**Recorded information:**
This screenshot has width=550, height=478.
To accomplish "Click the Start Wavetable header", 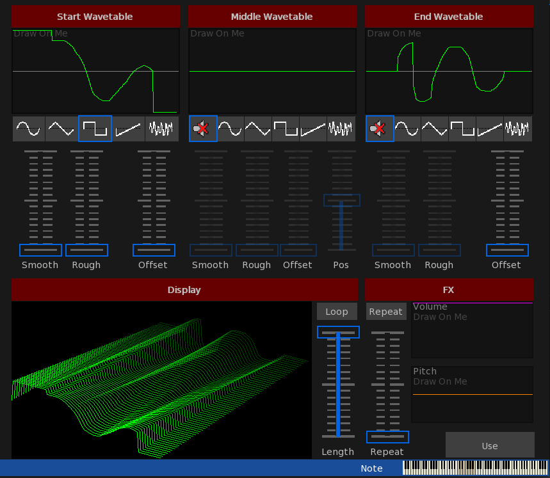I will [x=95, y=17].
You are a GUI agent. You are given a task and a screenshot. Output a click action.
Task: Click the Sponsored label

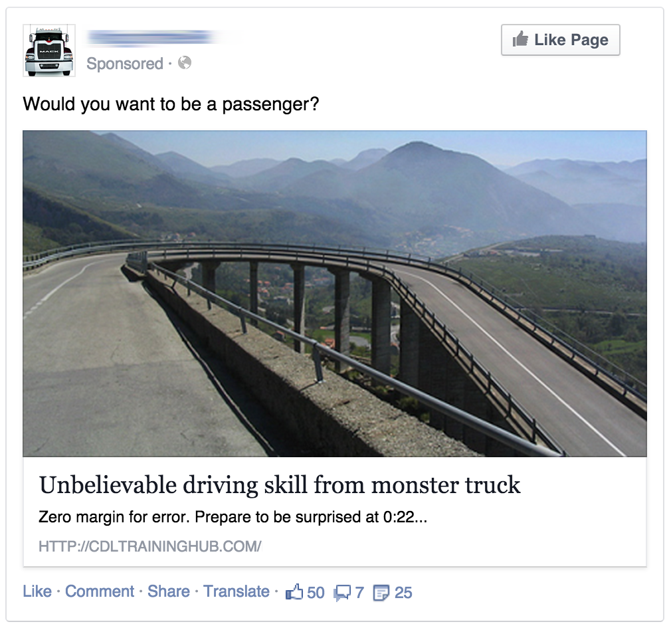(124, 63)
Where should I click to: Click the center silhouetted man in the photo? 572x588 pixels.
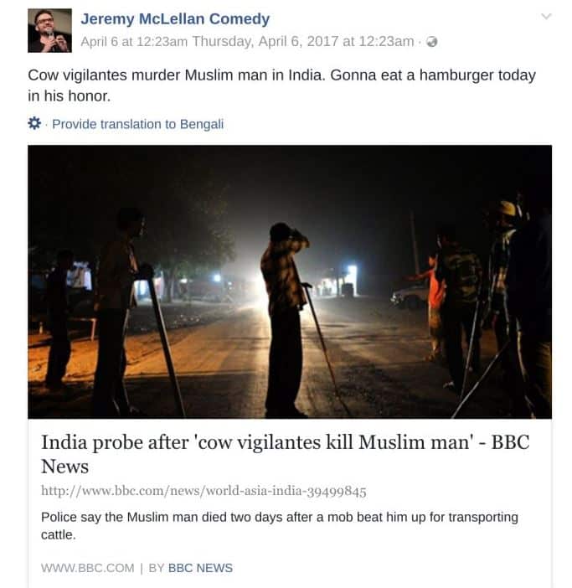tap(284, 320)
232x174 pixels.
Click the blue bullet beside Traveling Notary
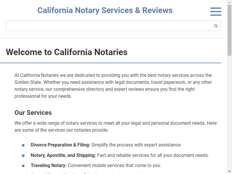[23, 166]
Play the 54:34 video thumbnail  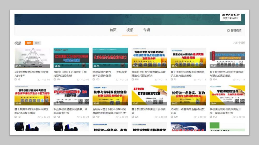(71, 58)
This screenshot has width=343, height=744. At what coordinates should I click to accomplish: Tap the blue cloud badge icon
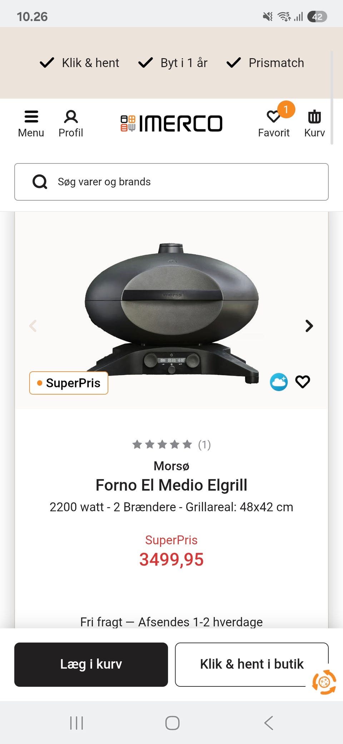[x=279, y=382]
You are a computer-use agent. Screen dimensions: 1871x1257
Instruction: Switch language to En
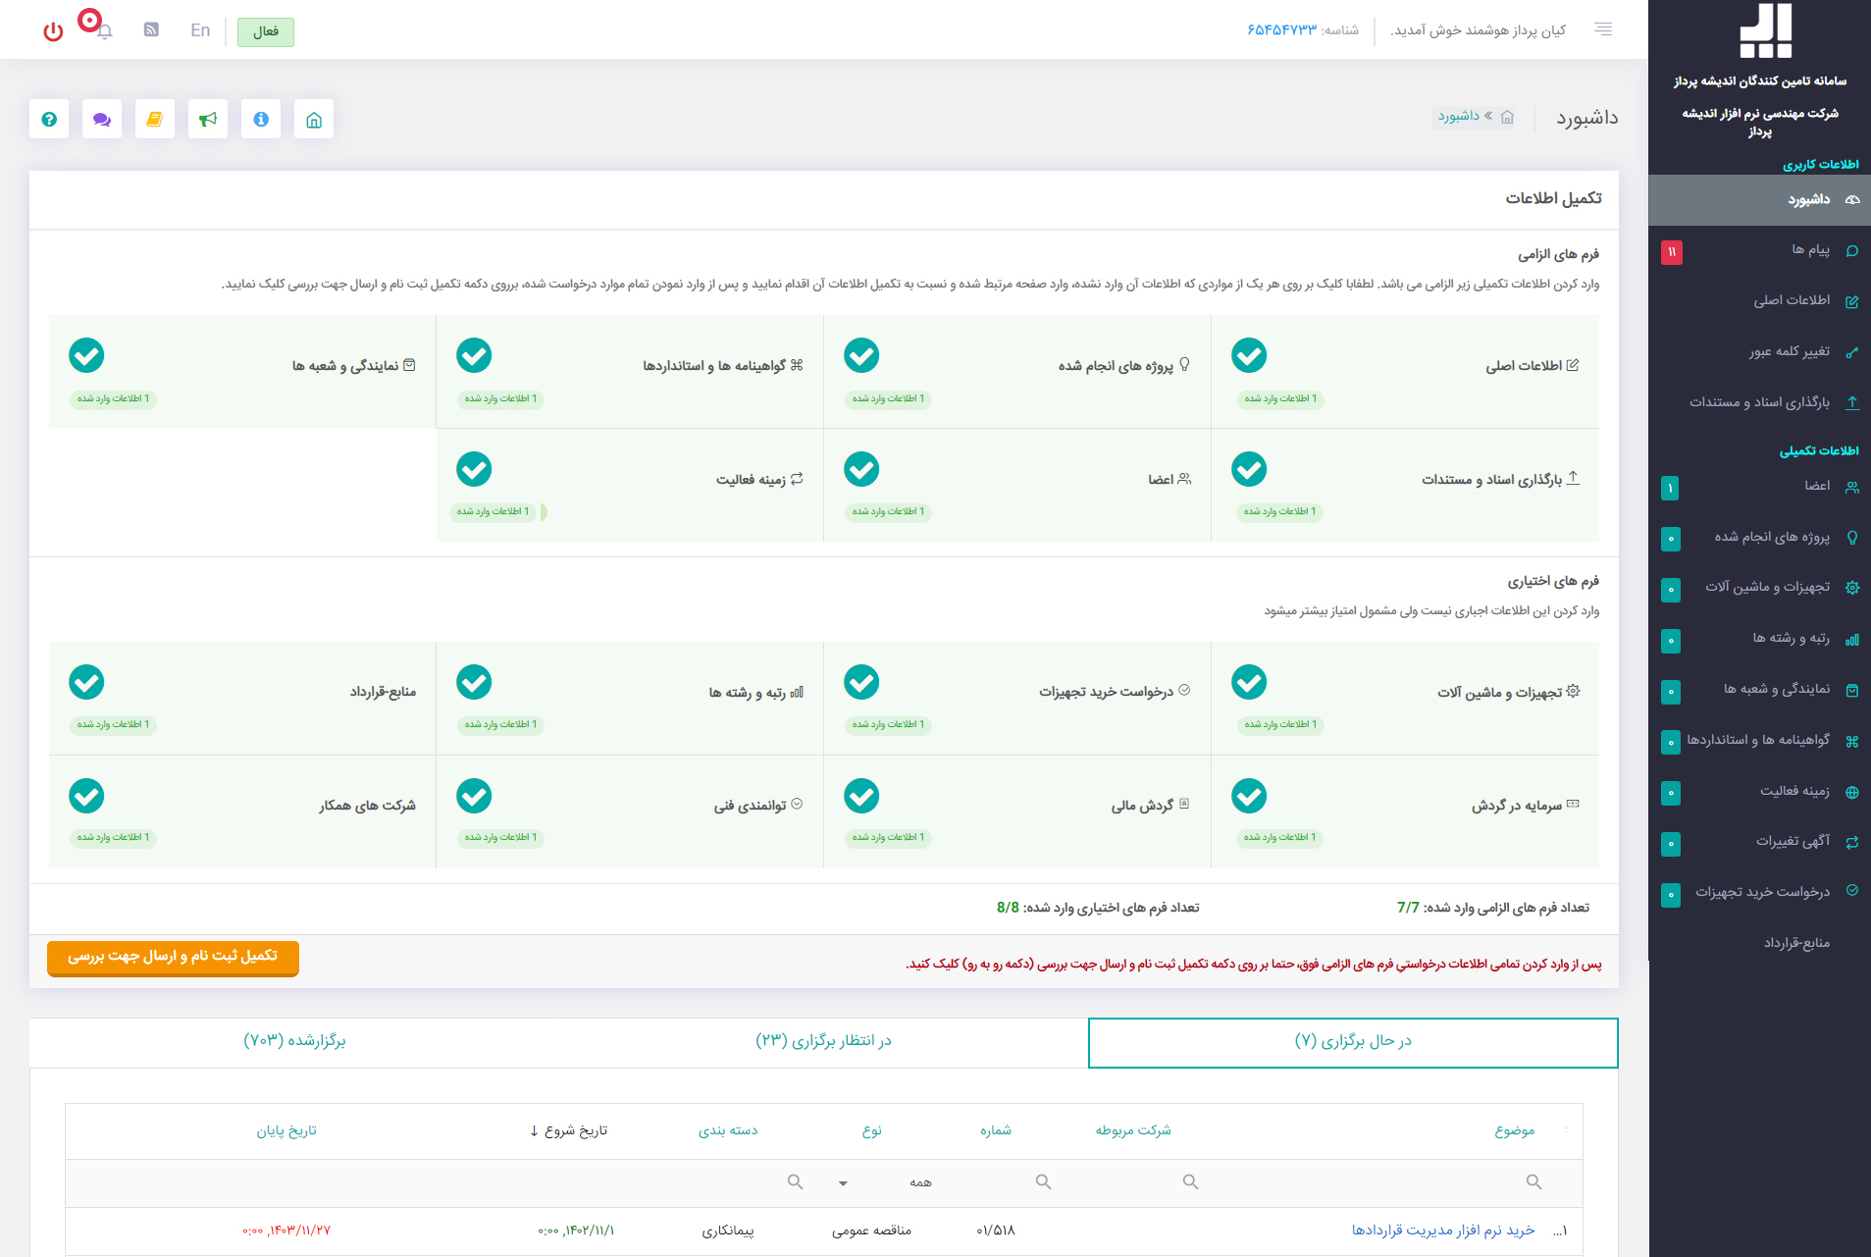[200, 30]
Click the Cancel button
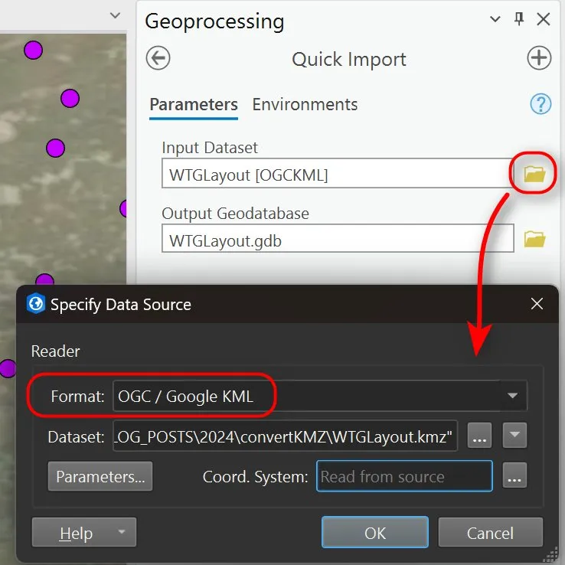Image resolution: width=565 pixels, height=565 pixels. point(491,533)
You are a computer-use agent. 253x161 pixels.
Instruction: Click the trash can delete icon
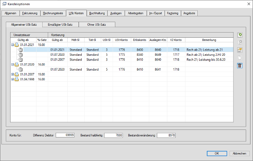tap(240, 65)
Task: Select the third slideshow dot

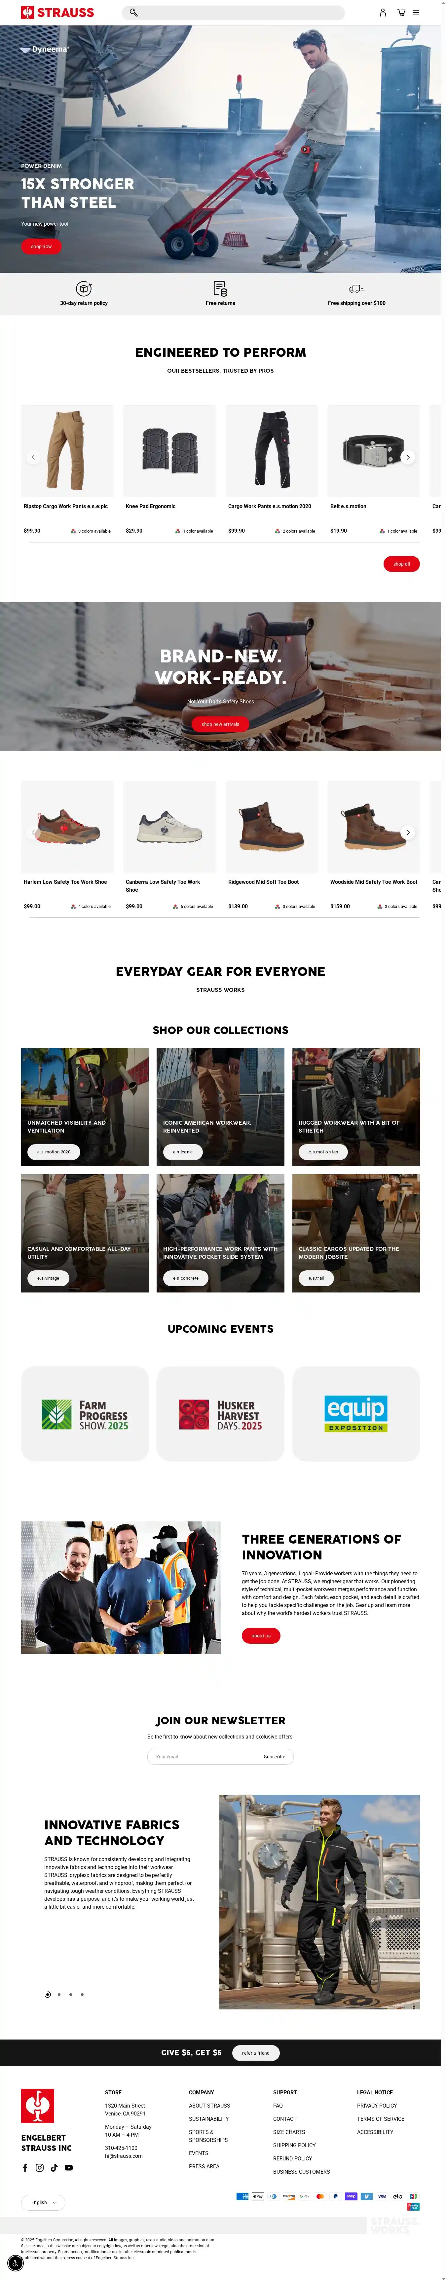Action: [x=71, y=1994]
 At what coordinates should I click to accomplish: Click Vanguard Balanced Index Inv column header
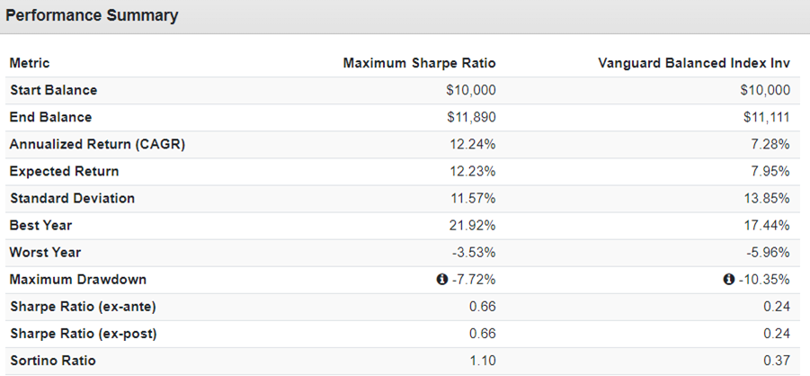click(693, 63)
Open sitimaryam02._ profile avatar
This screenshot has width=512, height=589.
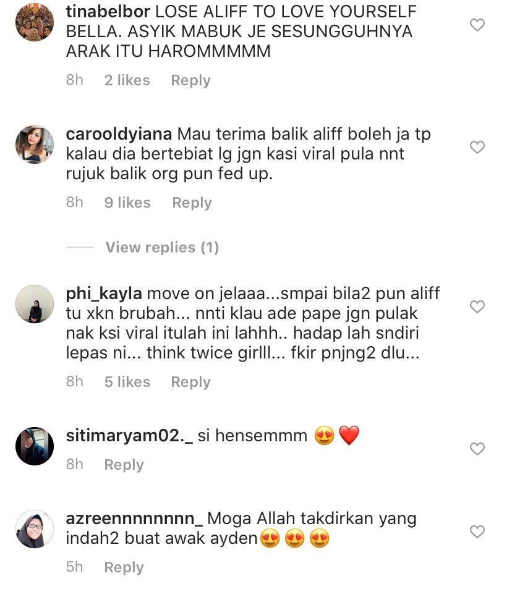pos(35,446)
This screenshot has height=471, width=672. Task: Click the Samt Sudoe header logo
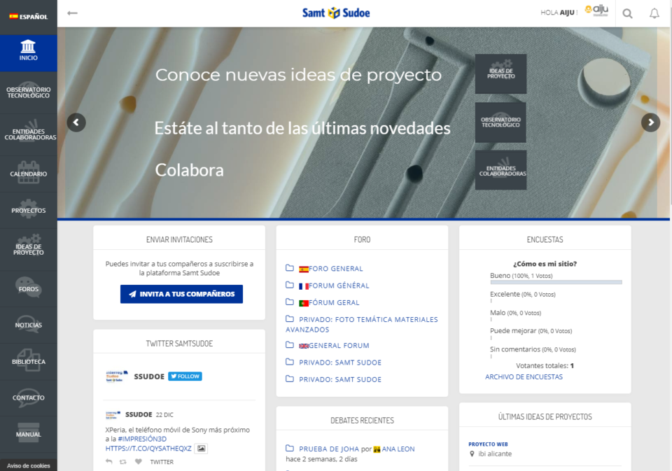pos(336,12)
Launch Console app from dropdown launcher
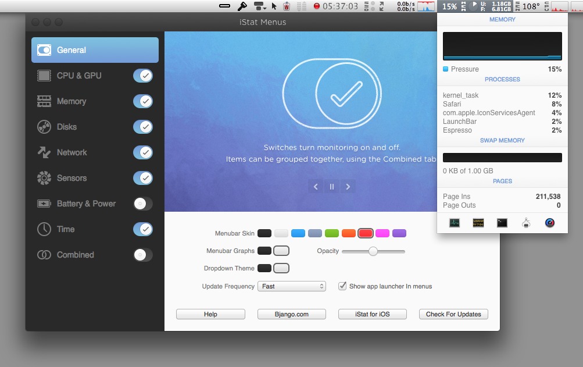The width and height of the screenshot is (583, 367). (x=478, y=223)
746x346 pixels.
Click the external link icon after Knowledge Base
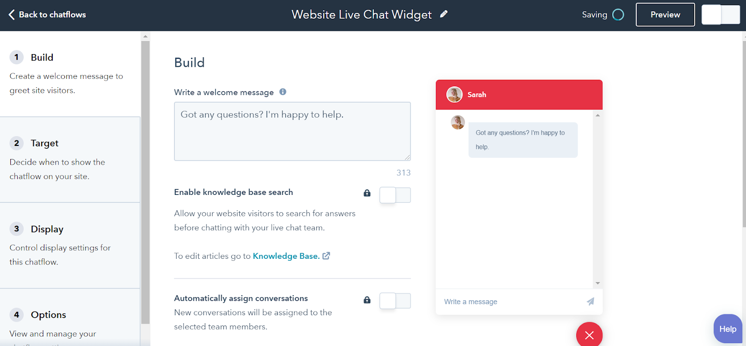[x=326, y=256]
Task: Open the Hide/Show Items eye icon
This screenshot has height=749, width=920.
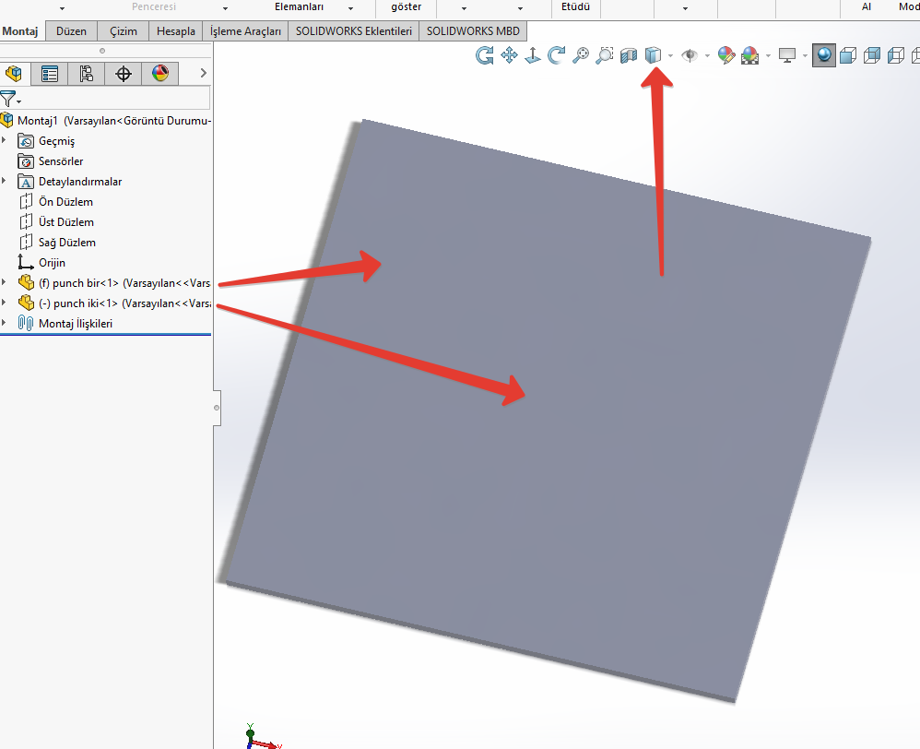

**What you are asked to do:**
Only the lines from the one holding "This screenshot has height=471, width=672." through the end of the records belong in the answer, copied exactly and without pictures.

**Response to the exercise:**
This screenshot has height=471, width=672. Task: Click the Samt Sudoe header logo
pos(336,12)
Launch Console app from dropdown launcher
The width and height of the screenshot is (583, 367). (x=478, y=223)
746x346 pixels.
Click the external link icon after Knowledge Base
[x=326, y=256]
Task: Open the Hide/Show Items eye icon
This screenshot has height=749, width=920.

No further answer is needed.